* **Given records**:
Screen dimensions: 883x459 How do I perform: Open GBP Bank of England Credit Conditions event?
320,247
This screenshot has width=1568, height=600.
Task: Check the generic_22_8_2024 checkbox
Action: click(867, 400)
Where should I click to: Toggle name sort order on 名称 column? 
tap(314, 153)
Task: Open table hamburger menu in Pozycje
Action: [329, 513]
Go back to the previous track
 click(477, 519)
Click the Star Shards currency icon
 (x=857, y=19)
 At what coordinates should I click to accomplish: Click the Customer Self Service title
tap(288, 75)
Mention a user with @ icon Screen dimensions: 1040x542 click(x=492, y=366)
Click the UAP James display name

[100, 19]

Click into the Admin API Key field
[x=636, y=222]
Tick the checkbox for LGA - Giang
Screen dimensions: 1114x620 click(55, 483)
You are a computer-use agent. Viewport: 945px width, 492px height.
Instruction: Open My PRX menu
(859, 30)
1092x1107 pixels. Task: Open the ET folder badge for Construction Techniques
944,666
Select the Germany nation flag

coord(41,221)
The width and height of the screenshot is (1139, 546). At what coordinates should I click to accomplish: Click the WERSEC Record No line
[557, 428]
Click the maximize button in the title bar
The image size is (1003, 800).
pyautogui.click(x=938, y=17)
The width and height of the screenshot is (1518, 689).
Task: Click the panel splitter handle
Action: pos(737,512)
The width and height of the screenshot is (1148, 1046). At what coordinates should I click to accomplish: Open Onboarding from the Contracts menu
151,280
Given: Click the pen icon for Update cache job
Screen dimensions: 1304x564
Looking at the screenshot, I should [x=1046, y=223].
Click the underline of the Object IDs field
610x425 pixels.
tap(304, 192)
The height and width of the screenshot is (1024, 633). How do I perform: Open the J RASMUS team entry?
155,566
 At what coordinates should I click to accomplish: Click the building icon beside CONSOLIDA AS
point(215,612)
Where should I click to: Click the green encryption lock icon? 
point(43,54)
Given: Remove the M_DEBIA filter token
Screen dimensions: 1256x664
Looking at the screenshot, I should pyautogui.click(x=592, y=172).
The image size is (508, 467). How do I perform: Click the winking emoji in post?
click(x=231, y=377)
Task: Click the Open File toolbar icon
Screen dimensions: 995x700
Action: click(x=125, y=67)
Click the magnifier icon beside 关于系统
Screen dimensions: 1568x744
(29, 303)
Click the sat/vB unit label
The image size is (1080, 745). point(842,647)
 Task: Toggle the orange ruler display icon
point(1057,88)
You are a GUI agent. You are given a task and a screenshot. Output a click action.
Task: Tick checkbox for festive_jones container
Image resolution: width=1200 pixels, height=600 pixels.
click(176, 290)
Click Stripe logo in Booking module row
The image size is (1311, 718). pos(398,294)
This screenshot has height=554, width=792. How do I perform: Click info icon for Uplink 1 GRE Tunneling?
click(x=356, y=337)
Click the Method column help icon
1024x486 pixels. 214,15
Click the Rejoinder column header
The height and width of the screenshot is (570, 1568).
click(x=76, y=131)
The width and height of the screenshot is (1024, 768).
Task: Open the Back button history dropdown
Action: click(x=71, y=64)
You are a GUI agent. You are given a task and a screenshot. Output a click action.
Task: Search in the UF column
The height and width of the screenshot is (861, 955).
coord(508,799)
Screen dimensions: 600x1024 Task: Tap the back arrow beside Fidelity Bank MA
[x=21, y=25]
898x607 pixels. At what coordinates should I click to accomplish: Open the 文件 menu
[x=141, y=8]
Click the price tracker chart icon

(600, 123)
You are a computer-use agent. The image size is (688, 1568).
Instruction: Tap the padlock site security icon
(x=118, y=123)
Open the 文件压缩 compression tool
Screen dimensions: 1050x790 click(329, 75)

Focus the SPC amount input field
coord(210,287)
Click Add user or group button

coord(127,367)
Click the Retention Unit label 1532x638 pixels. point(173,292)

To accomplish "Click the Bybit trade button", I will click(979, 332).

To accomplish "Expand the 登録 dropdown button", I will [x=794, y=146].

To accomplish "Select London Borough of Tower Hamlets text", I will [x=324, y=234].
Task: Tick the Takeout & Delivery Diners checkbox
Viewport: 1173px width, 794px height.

* **Task brief**: Transcribe the whole listing word for word.

* **Written answer**:
Screen dimensions: 883x459 How do I perform: Open GBP Bank of England Credit Conditions event?
320,247
This screenshot has width=1568, height=600.
Task: Check the generic_22_8_2024 checkbox
Action: click(867, 400)
Where should I click to: Toggle name sort order on 名称 column? 
tap(314, 153)
Task: Open table hamburger menu in Pozycje
Action: [329, 513]
Go back to the previous track
 click(477, 519)
Click the Star Shards currency icon
 (x=857, y=19)
 At what coordinates should I click to accomplish: Click the Customer Self Service title
tap(288, 75)
Mention a user with @ icon Screen dimensions: 1040x542 click(x=492, y=366)
Click the UAP James display name

[100, 19]

Click into the Admin API Key field
[x=636, y=222]
Tick the checkbox for LGA - Giang
Screen dimensions: 1114x620 click(55, 483)
You are a computer-use agent. Viewport: 945px width, 492px height.
Instruction: Open My PRX menu
(859, 30)
1092x1107 pixels. Task: Open the ET folder badge for Construction Techniques
944,666
Select the Germany nation flag

coord(41,221)
The width and height of the screenshot is (1139, 546). At what coordinates should I click to accomplish: Click the WERSEC Record No line
[557, 428]
Click the maximize button in the title bar
The image size is (1003, 800).
pyautogui.click(x=938, y=17)
The width and height of the screenshot is (1518, 689).
Task: Click the panel splitter handle
Action: pos(737,512)
The width and height of the screenshot is (1148, 1046). At what coordinates should I click to accomplish: Open Onboarding from the Contracts menu
151,280
Given: Click the pen icon for Update cache job
Screen dimensions: 1304x564
Looking at the screenshot, I should [x=1046, y=223].
Click the underline of the Object IDs field
610x425 pixels.
tap(304, 192)
The height and width of the screenshot is (1024, 633). How do I perform: Open the J RASMUS team entry?
155,566
 At what coordinates should I click to accomplish: Click the building icon beside CONSOLIDA AS
point(215,612)
Where should I click to: Click the green encryption lock icon? 
point(43,54)
Given: Remove the M_DEBIA filter token
Screen dimensions: 1256x664
Looking at the screenshot, I should pyautogui.click(x=592, y=172).
The image size is (508, 467). How do I perform: Click the winking emoji in post?
click(x=231, y=377)
Task: Click the Open File toolbar icon
Screen dimensions: 995x700
Action: click(x=125, y=67)
Click the magnifier icon beside 关于系统
Screen dimensions: 1568x744
(29, 303)
Click the sat/vB unit label
The image size is (1080, 745). point(842,647)
 Task: Toggle the orange ruler display icon
point(1057,88)
You are a GUI agent. You are given a task and a screenshot. Output a click action.
Task: Tick checkbox for festive_jones container
Image resolution: width=1200 pixels, height=600 pixels.
click(176, 290)
Click Stripe logo in Booking module row
The image size is (1311, 718). pos(398,294)
This screenshot has height=554, width=792. How do I perform: Click info icon for Uplink 1 GRE Tunneling?
click(x=356, y=337)
Click the Method column help icon
1024x486 pixels. 214,15
Click the Rejoinder column header
The height and width of the screenshot is (570, 1568).
click(x=76, y=131)
The width and height of the screenshot is (1024, 768).
Task: Open the Back button history dropdown
Action: click(x=71, y=64)
You are a GUI agent. You are given a task and a screenshot. Output a click action.
Task: Search in the UF column
The height and width of the screenshot is (861, 955).
coord(508,799)
Screen dimensions: 600x1024 Task: Tap the back arrow beside Fidelity Bank MA
[x=21, y=25]
898x607 pixels. At what coordinates should I click to accomplish: Open the 文件 menu
[x=141, y=8]
Click the price tracker chart icon

(600, 123)
You are a computer-use agent. The image size is (688, 1568).
Instruction: Tap the padlock site security icon
(x=118, y=123)
Open the 文件压缩 compression tool
Screen dimensions: 1050x790 click(329, 75)

Focus the SPC amount input field
coord(210,287)
Click Add user or group button

coord(127,367)
Click the Retention Unit label 1532x638 pixels. point(173,292)

To accomplish "Click the Bybit trade button", I will click(979, 332).

To accomplish "Expand the 登録 dropdown button", I will [x=794, y=146].

To accomplish "Select London Borough of Tower Hamlets text", I will [x=324, y=234].
Task: Tick the Takeout & Delivery Diners checkbox
Viewport: 1173px width, 794px height.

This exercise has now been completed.